Bir diğer sıkıntı da günlük işçilerde…
Üreticiler, gündelik veya sezonluk olarak çalıştırdıkları işçilerin, Covid-19 salgını nedeniyle Türkiye’ye döndüğünü kaydetti. İşçilerin geri gelebilmesi için, karantina ücretinin yanı sıra, bu üç aylık dönemin sigorta primlerinin de yatırılması gerektiğini dile getirerek, en azından indirim yapılması gerektiğine yönelik eleştiride bulundu.
Üretici Salih Uluşan: “Biz ne ölüyor, ne yaşıyoruz”
Meyve ve Sebze Üreticisi Salih Uluşan, patates, arpa, buğday ve narenciye üretiyor. Uluşan, tüketimin azaldığını, ürünlerin ise elde kaldığını anlattı. Patateste hastalık olmasa rekoltenin üç katı fazla olduğunu da ekledi.
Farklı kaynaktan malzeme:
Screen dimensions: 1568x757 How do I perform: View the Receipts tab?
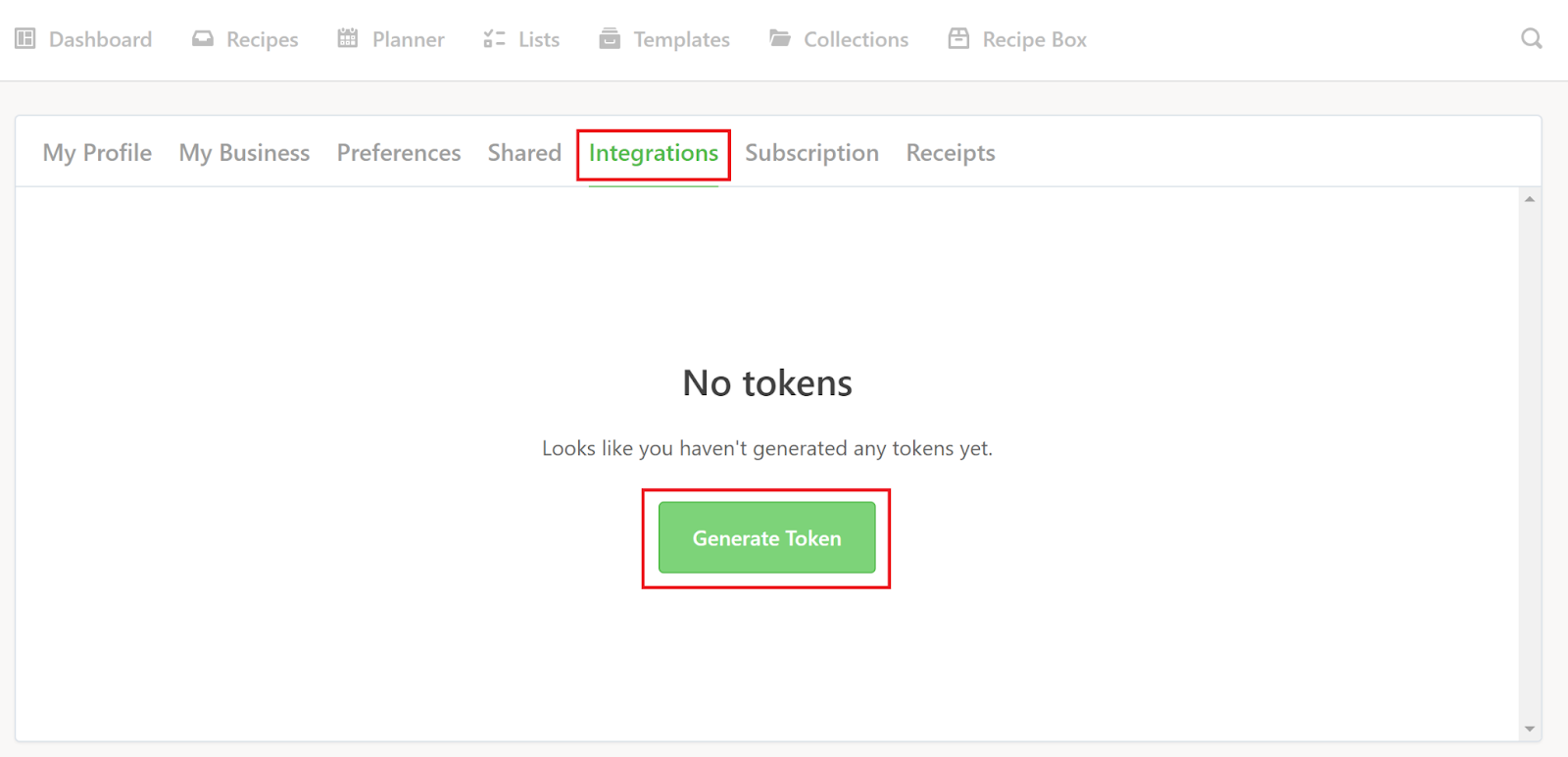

Arpa ve buğday üretiminin, narenciye ile patatese göre çok daha zahmetsiz ve risksiz olduğuna değindi. Uluşan, “Tarlası olan tabii ki ekecek, ama geçimini sadece üretimden kazanan birisiyle, memur birinin aynı vergiyi, aynı maliyeti, aynı satışı yapması doğru mu? Biz ne ölüyor, ne yaşıyoruz…” diye konuştu.
Patatesler buzlukta bekliyor…
Patatesin 1.5 TL olmasıyla, üreticinin 80 kuruş zarara girdiğini dile getirirken, mecburen ürünleri buzdolaplarında bekletip, ilerleyen zamanlarda satışa sunmayı düşündüklerini belirtti. Arpanın bu sene rekoltesinin düşük olduğunu ifade eden Uluşan, 700-800 kilodan 300 kiloya düştüğünü vurguladı. “Yine de arpa ile patates kıyaslanamaz, patatesin işçiliği, her hafta suyu, ilacı, tohumu, emeği, arpaya göre çok fazladır” dedi.
Patateslerini satamazsa hayvanlara yiyecek olarak vereceğini belirten Uluşan, bundan büyük üzgünlük duysa da, elde kalan ürünleriyle ne yapacağını bilemediğini söyledi.